6. Practical Application and Future Direction

As a recommendation to diminish the prevalence of smoking among individuals, governments could decrease smoking pervasiveness through the increase of smoking expense, by methods of deploying tax increases, initiating constant social advertising efforts through which health educators could regularly encourage smokers to stop, and offering both pharmacological and humanitarian support for stopping smoking. The promotion of exercise as a daily activity could be an important mechanism through which the effects of smoking on health could be averted or controlled. Governments should embark on the creation of modern leisure and PA facilities in parks, streets, marketplaces, and institutions, as well as corporate buildings, to motivate and promote active lifestyles amongst people. From the public health and clinic perspectives, exercise as well as a variety of PA could be introduced as prescriptions as part of the cessation mechanism since exercise could assist in reducing cravings, managing other withdrawal symptoms, and diminishing stress.

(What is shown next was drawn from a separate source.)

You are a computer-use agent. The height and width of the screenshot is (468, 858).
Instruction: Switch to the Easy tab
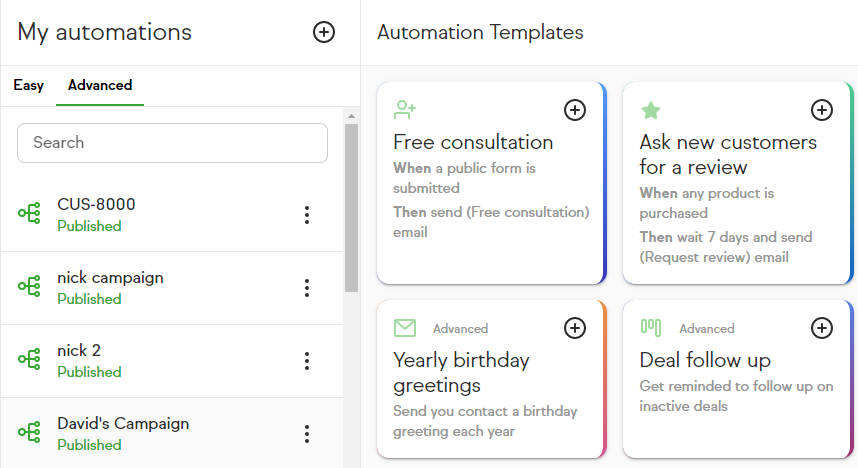click(x=28, y=86)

7. Limitations of the Study

The current study is subject to certain limitations. For instance, the dietary intake of the participants was not assessed, which could provide more precise characteristics of the participants with respect to their PA levels. The findings of the current investigation also could not be generalized to female smokers. The lack of the use of an actual PA test may have hindered the accurate estimation of the PA levels among the participants since over- or under-reporting of the PA levels by the participants could not be completely ruled out. Moreover, the use of physical assessment batteries, as well as other motor-related functional tests, could be explored to determine the physical fitness levels of smokers in future studies.